Mon Jun 17 15:18:49 UTC 2019
mark <m.roth at 5-cent.us>

Bowie Bailey wrote:
> On 6/17/2019 6:20 AM, Nicolas Kovacs wrote:
>> I'm managing several mail servers running CentOS 7, Postfix and
>> Dovecot.
>> SpamAssassin is filtering mail nicely, but I'm considering using RBL
>> (blacklists) to take some load off the servers.
>> General question to those of you who use RBL. Which lists do you
>> recommend using?
> The best free blacklist that I'm aware of is zen.spamhaus.org.  I've been
> using it as a blacklist on my server for years without any problems.
> More info: https://www.spamhaus.org/zen/
I have an issue with a lot of the blacklists - manitu, the one this list
uses. My issue is that IMO, the method they use to blacklist hasn't been
good for almost 20 years: instead of blocking a specific domain, they
blacklist the mailserver.

Now, in Days of Yore, when people were connected by modem to an ISP,
maybe. But most ISPs were devoured by large companies, such as my hosting
provider, Hostmonster. They have a few mailservers, which they loadbalance
with... and they host, I have personally been told, millions of domains.
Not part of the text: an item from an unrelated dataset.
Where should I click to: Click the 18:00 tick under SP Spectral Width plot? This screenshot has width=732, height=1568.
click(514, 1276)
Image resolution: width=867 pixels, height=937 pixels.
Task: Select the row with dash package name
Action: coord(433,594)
The first time I ran into this, around 2000, I was unable to email a
friend in Canada, because they were blacklisting RoadRunner, which was the
ONLY WAY hundreds of thousands of folks in Chicago sent email, that having
eaten all the other ISPs.

Now, blocking my mailserver, which is a unifiedlayer somethingorother,
because a few of those burner domains that people buy, send spam, etc
from, and blow off, means I, and many others, are screwed.

Getting through to a hosting provider support to do something with the
blacklister means
a) proving I'm the account owner
b) telling them what's wrong, and
c) convincing the call taker that I really do know what I'm talking about,
and they do have to push it to tier 2 support, or
d) escalating to get a manager, who'll push it.

And like that's going to happen in an hour. Try a day or five.

This is why I dislike blacklists, the way they're currently run.